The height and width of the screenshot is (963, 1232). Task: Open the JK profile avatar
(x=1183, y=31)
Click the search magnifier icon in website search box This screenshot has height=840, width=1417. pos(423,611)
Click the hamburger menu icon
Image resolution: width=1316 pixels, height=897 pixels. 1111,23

==

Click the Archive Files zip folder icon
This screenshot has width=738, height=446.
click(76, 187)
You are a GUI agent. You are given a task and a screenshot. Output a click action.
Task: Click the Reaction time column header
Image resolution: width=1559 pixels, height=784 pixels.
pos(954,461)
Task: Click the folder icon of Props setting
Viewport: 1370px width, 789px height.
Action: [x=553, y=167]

-- WORK REQUIRED --
Put the records as a JSON list of strings, one string per line and no blank lines, starting at the line that contains "The height and" and ending with the line that contains "Image resolution: width=1316".

-- FINAL RESULT --
[
  "The height and width of the screenshot is (963, 1232). Task: Open the JK profile avatar",
  "(x=1183, y=31)",
  "Click the search magnifier icon in website search box This screenshot has height=840, width=1417. pos(423,611)",
  "Click the hamburger menu icon",
  "Image resolution: width=1316 pixels, height=897 pixels. 1111,23"
]